Jangan Tampilkan Lagi Ya, Saya Mau!

Banjir Landa Sejumlah Wilayah di Bontang, BPBD Lakukan Pemantauan dan Evakuasi

Banjir Landa Sejumlah Wilayah di Bontang, BPBD Lakukan Pemantauan dan Evakuasi

Katinting.com, Bontang — Hujan deras yang mengguyur Kota Bontang sejak dini hari, yang menyebabkan banjir di sejumlah wilayah pada Minggu pagi (6/4/2025).

Badan Penanggulangan Bencana Daerah (BPBD) Kota Bontang mulai menerima laporan banjir sekitar pukul 08.52 WITA dari warga dan pihak kelurahan.

Kepala Bidang Pencegahan dan Kesiapsiagaan, Eko Mashudi, mewakili Kepala Pelaksana BPBD Kota Bontang, Usman menyampaikan bahwa Tim BPBD bergerak ke lokasi terdampak, untuk melakukan asesmen dan penanganan awal.

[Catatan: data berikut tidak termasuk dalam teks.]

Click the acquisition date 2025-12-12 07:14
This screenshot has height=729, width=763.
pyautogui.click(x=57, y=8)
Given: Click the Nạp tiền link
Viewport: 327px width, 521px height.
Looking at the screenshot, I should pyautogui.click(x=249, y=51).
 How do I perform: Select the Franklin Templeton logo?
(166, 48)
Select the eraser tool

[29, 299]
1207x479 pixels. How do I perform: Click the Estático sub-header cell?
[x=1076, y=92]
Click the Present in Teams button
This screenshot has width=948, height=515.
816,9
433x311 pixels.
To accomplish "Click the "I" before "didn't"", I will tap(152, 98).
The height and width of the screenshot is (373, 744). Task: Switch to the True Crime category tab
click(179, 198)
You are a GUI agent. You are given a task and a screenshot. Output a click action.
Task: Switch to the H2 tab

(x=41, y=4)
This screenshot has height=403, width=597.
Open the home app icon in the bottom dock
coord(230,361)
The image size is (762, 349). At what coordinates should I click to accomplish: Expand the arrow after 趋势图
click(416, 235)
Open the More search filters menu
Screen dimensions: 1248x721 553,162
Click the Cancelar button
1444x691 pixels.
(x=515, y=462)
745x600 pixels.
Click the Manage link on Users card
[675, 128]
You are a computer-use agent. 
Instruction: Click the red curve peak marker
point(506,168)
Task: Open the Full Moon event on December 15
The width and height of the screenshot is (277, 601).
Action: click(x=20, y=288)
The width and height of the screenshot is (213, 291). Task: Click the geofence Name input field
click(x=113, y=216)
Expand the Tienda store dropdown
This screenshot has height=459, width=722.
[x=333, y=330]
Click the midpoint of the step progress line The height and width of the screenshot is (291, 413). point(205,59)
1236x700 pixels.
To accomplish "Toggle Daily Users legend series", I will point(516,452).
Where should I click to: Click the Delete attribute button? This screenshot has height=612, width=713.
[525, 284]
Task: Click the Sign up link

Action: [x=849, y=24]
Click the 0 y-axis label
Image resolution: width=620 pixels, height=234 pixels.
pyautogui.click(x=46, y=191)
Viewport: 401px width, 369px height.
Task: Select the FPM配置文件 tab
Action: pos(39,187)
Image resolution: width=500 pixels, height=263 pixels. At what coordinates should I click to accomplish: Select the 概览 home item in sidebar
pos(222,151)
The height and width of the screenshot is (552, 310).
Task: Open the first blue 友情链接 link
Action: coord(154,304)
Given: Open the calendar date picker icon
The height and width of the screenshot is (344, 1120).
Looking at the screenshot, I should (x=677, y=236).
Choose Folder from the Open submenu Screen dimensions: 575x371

Wilayah yang terdampak mencakup beberapa titik di Kecamatan Bontang Utara, Bontang Barat, dan Bontang Selatan. Lokasi terparah diidentifikasi di kawasan Kilo 5, Bontang Lestari, yang ketinggian airnya mencapai 2 meter dengan arus deras yang terus meningkat.

Beberapa titik lain seperti Gunung Elai, Tanjung Laut, Telihan, Kanaan, dan Guntung juga mengalami genangan dengan ketinggian air bervariasi antara 30 cm hingga 70 cm.

Salah satu titik yang menjadi perhatian khusus adalah RT 19, Kelurahan Gunung Elai. Lokasi ini bahkan dikunjungi langsung oleh Walikota Bontang bersama Wakil Walikota.

Tim BPBD telah menyiapkan perahu karet untuk memfasilitasi evakuasi serta distribusi bantuan darurat ke daerah-daerah yang sulit diakses.

Berikut ini data ringkas dari beberapa titik pantau banjir:

• Kilo 5, Bontang Lestari: Ketinggian air 2 meter, arus deras, pemantauan dilakukan sejak pukul 06.40 WITA.

• Jl. Labu Putih RT 18 & 19, Gunung Elai: Luas terdampak 5 hektar, 50 KK (90 jiwa), 38 rumah terendam, ketinggian air 70 cm.

• Belakang Kantor Pajak, Tanjung Laut: 6 RT terdampak, 100 KK, ketinggian air 30 cm.

• Jl. Semarang RT 19, Telihan: 2 hektar area terdampak, 20 rumah, 50 jiwa, ketinggian air 30 cm.

• RT 8, Kanaan: 40 rumah terdampak, 50 KK, ketinggian air 50 cm.

• RT 4, 6, 11, 15, Guntung: Ketinggian air 50 cm, dilakukan survei tambahan ke Sungai Merah dan Sungai Guntung.

Eko mengatakan, pihaknya bersama kelurahan dan relawan terus melakukan pemantauan dan koordinasi di lapangan. Upaya evakuasi, pengamanan, serta pendataan terus berjalan di seluruh titik terdampak.

“Warga tetap waspada dan terus memantau kenaikaan air, apalagi kalau hujan kembali turun,” katanya.